■ EXERCISE BRIEF:
Set down exactly the lines in the records below that run from the line with "You are a computer-use agent. Image" to the line with "Task: Open the merge options dropdown arrow", inclusive, and nothing more.

***** ENTRIES SHOWN

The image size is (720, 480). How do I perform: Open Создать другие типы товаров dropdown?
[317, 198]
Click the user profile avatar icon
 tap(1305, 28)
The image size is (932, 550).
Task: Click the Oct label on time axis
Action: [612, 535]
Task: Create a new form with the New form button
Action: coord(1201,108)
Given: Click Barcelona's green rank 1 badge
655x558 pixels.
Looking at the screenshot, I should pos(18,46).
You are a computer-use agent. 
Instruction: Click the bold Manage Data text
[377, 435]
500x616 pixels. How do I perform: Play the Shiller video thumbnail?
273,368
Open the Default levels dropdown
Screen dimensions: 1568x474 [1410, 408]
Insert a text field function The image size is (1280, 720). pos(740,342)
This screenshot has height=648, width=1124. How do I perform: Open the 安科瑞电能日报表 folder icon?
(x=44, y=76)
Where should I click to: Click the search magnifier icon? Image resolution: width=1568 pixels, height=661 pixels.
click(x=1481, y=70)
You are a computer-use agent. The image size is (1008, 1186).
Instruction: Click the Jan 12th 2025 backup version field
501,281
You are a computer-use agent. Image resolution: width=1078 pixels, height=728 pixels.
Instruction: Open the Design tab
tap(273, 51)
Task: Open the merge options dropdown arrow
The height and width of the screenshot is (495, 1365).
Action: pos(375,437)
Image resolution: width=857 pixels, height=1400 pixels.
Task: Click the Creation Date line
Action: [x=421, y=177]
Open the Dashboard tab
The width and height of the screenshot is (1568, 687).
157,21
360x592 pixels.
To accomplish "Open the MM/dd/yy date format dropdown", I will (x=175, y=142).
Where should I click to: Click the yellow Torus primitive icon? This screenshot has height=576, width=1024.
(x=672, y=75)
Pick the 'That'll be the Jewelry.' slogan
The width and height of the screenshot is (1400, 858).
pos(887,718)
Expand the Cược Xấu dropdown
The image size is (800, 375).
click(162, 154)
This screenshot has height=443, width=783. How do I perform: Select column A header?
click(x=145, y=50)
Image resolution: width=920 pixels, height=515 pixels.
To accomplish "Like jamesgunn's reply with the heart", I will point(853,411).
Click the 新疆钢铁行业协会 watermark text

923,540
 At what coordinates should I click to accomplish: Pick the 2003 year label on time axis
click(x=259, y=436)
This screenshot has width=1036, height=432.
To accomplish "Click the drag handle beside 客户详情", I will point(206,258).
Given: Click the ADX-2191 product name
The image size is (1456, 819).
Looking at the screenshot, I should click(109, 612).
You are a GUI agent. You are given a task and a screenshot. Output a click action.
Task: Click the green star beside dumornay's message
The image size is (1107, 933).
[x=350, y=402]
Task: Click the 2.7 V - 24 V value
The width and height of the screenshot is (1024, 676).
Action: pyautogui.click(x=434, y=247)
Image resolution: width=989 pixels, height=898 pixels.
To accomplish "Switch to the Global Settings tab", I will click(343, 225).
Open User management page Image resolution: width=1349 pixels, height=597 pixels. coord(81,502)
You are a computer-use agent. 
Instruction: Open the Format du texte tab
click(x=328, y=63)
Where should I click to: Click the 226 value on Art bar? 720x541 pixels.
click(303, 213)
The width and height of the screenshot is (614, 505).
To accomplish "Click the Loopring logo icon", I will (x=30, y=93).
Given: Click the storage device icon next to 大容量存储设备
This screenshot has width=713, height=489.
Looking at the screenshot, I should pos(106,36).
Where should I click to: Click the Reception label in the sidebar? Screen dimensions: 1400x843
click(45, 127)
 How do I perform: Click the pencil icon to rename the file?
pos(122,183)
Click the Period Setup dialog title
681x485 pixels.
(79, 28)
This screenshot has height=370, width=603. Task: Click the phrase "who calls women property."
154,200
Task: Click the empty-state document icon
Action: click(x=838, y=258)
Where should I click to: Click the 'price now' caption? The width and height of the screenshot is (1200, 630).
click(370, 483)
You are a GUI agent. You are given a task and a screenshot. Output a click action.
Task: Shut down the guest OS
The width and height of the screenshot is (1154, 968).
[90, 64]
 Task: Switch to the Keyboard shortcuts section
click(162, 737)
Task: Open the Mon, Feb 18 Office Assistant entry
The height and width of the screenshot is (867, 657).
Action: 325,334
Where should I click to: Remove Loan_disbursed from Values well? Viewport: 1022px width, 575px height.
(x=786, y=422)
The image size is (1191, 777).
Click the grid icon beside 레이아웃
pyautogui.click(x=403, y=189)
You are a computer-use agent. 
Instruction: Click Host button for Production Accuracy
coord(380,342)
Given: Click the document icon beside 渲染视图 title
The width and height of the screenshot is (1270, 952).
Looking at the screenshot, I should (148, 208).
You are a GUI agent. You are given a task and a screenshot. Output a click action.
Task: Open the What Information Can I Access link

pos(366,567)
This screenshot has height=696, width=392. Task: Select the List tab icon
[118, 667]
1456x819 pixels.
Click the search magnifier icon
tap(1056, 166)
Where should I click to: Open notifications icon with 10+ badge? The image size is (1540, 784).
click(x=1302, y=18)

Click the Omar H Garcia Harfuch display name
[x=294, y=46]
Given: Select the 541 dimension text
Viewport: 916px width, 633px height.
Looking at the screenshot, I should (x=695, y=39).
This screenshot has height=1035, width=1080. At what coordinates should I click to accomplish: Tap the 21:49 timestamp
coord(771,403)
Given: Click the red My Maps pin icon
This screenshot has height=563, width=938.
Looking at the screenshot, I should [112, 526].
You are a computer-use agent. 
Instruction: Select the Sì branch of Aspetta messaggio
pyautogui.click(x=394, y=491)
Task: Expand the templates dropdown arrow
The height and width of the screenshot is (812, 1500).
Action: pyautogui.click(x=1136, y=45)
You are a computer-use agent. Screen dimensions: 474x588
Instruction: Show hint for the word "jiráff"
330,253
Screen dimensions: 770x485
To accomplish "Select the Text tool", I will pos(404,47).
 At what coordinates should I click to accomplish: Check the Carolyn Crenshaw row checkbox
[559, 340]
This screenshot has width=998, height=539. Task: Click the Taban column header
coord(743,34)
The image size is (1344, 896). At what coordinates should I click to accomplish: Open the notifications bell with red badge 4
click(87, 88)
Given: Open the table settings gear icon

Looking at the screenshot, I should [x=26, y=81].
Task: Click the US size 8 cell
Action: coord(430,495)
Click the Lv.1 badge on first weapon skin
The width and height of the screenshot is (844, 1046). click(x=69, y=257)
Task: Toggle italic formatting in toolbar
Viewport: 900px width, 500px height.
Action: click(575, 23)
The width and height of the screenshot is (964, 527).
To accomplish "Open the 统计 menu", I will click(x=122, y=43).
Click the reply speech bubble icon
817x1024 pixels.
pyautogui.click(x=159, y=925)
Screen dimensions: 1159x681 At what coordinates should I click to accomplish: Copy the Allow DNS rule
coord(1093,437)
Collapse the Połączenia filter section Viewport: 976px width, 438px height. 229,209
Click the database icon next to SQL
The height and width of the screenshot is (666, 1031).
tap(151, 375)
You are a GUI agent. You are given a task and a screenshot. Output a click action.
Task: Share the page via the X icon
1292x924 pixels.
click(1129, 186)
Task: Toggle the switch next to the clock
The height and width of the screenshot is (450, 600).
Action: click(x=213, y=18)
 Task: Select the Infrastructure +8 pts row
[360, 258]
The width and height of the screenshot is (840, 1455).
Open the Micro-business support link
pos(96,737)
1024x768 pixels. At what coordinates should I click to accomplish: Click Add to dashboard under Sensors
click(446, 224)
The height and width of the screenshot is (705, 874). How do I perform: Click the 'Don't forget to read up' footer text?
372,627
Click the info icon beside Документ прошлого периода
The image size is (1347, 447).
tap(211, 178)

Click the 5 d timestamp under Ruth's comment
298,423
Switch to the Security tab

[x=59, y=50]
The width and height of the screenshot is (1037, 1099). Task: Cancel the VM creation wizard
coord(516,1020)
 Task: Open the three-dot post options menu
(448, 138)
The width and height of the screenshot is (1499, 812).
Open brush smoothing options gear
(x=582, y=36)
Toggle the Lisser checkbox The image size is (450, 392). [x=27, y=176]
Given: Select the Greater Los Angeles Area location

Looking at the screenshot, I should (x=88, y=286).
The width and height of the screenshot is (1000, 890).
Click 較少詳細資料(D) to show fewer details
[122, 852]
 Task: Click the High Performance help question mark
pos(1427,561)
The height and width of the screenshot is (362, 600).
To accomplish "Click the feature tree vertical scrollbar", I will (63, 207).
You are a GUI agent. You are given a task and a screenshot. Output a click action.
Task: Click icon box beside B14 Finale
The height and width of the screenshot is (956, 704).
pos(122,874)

**********

■ TASK RESPONSE:
You are a computer-use agent. Image resolution: width=1078 pixels, height=728 pixels.
Instruction: Open the Design tab
tap(273, 51)
Task: Open the merge options dropdown arrow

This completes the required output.